• Aim
Name every month that appears in the Title IX rule article below.

>> start Provided passage

Education Department delays release of draft Title IX rule again, now targets June

Higher Ed Dive

Jeremy Bauer-Wolf
May 23, 2022
Dive Brief:
  • The U.S. Department of Education is once again pushing back the release of its highly awaited regulatory proposal on Title IX and now plans to publish it in June.
  • The draft rule will dictate how colleges and K-12 schools must investigate and potentially punish sexual misconduct. The head of the department’s Office for Civil Rights last year said it expected to issue the proposed regulation in April. The department then delayed the draft until this month
  • But the department “is taking the time necessary to ensure that schools are providing students with educational environments free from discrimination,” an agency spokesperson said in a statement, explaining why it now anticipates releasing the draft regulation next month.
Dive Insight:
Postponing the intended timeline for the draft rule runs against the wishes of advocates for sexual assault prevention, some of whom had called for the Education Department to publish it by the beginning of October 2021.

>> end Provided passage
>> start Data segment

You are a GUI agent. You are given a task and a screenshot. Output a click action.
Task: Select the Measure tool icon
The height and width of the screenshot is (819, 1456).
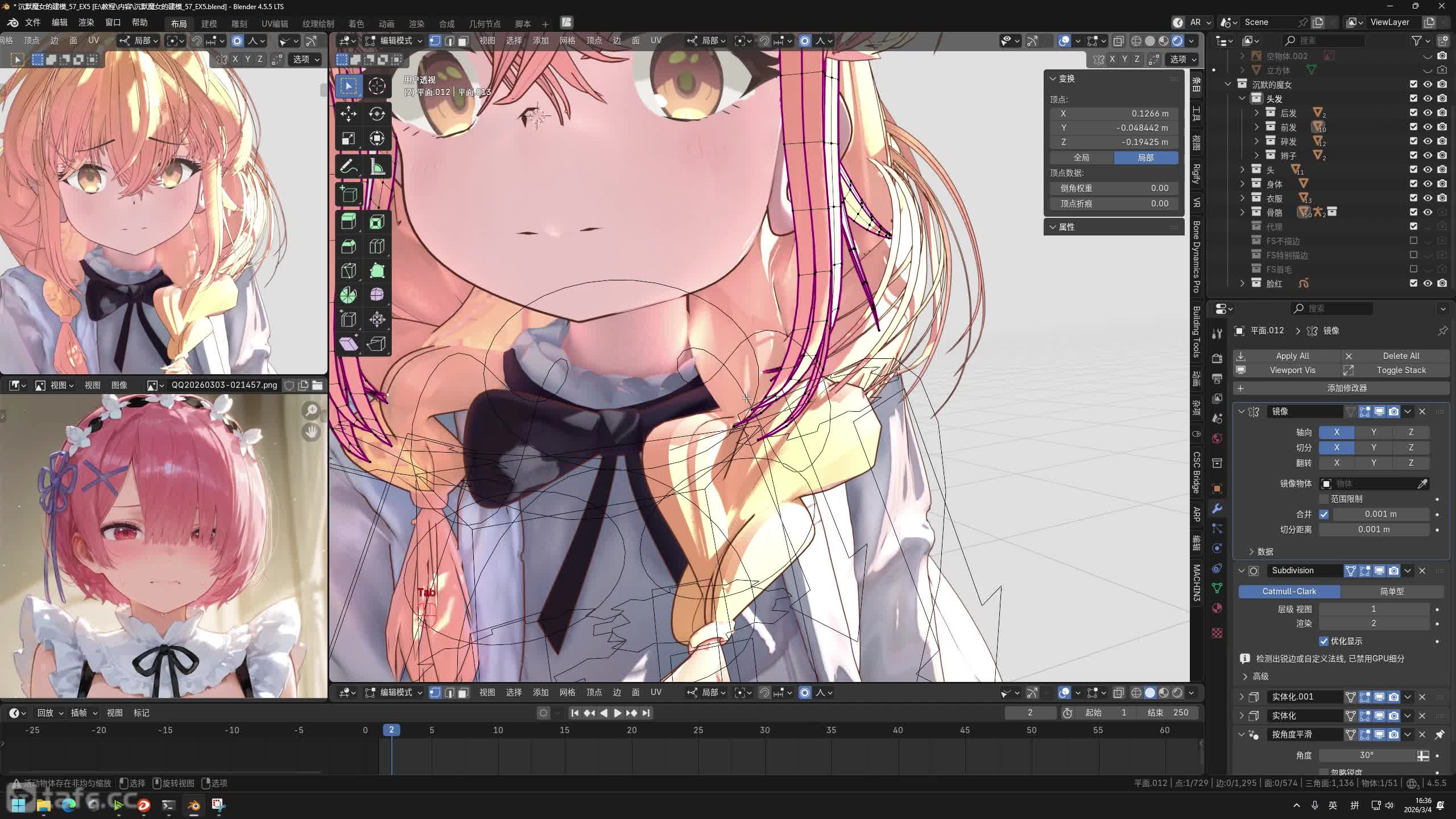pyautogui.click(x=377, y=167)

>> end Data segment

• Result below
June, May, April, October